Exercise details> Copying starts at the line containing "This screenshot has width=938, height=724." and stops after the last line of the records; each line is repeated exactly, and pictures are skipped.

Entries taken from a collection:
[Start of section]
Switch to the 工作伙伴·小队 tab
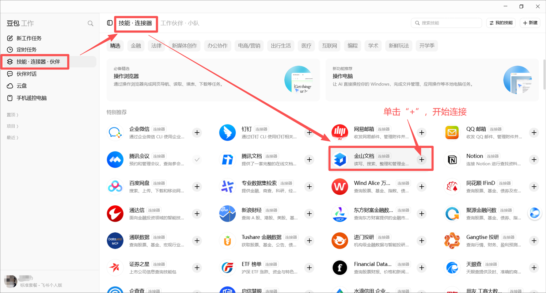This screenshot has height=293, width=546. 180,23
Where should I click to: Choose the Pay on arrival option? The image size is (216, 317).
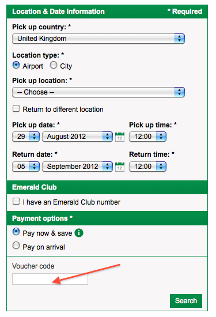[16, 246]
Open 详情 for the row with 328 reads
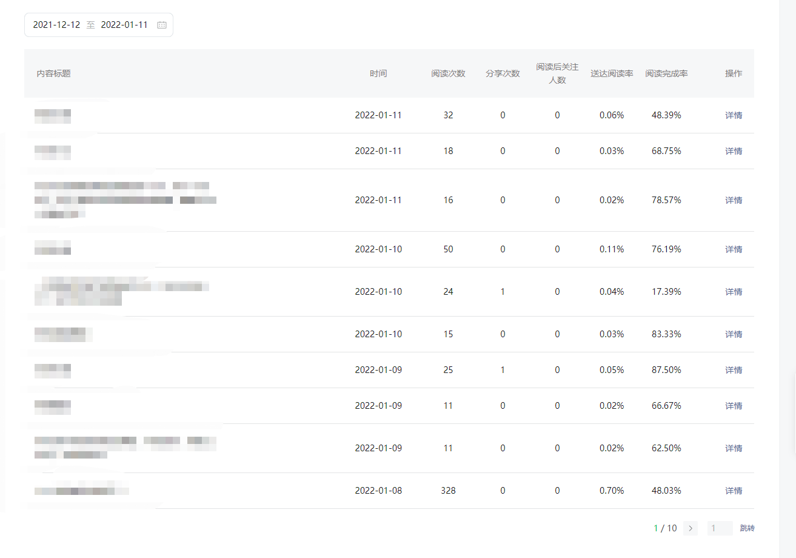Screen dimensions: 796x558 point(734,491)
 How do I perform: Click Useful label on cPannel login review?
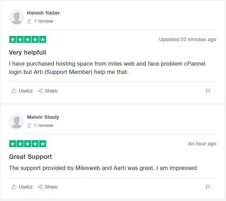pyautogui.click(x=26, y=91)

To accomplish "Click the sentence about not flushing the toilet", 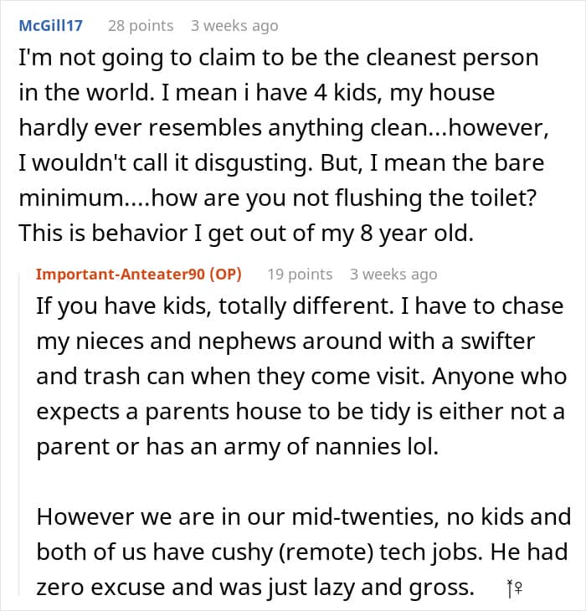I will (x=277, y=198).
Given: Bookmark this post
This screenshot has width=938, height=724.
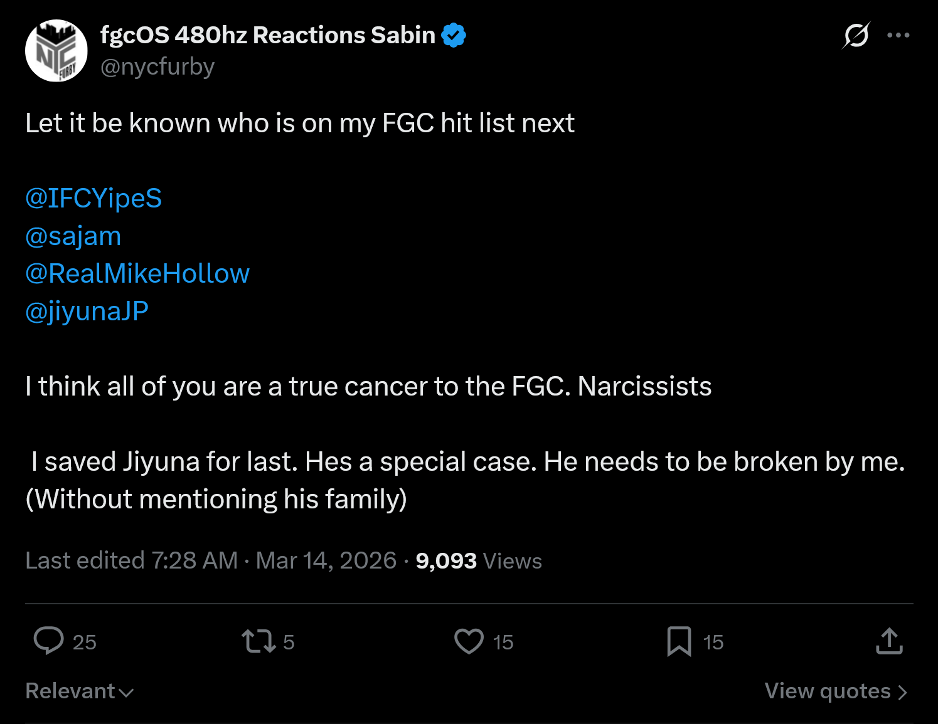Looking at the screenshot, I should pos(679,641).
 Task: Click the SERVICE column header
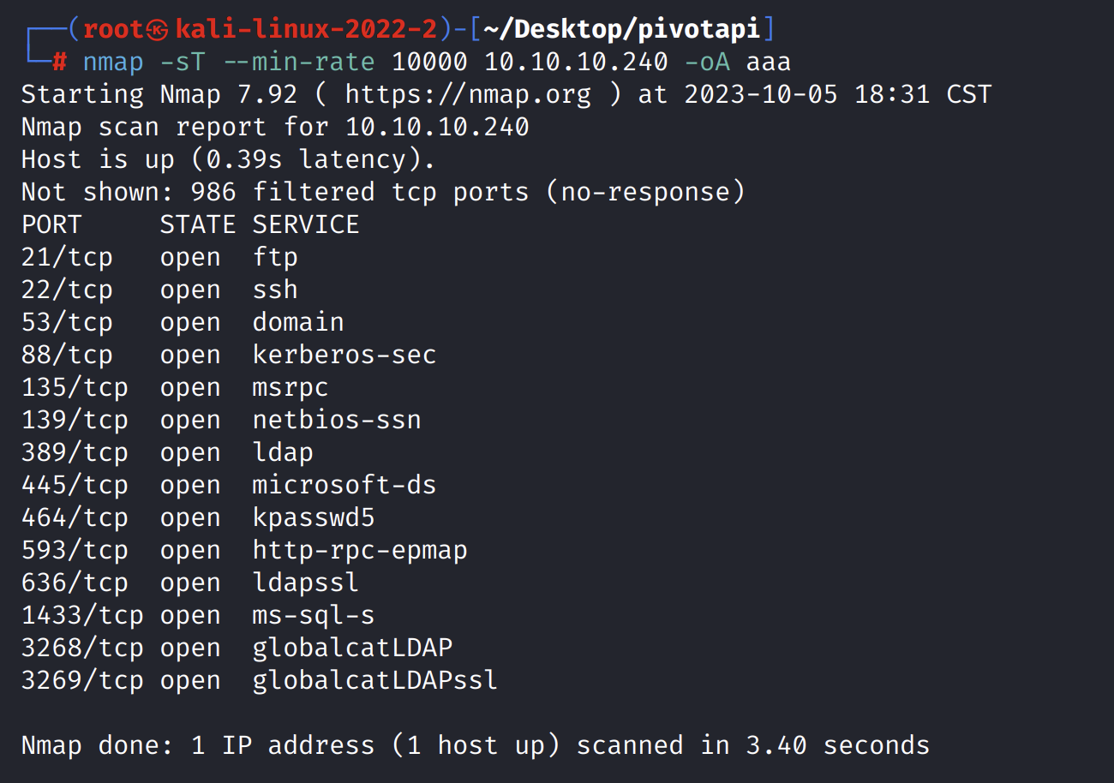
[End of section]
Your response>
This screenshot has width=938, height=724.
Looking at the screenshot, I should pos(679,641).
 Task: Click the SERVICE column header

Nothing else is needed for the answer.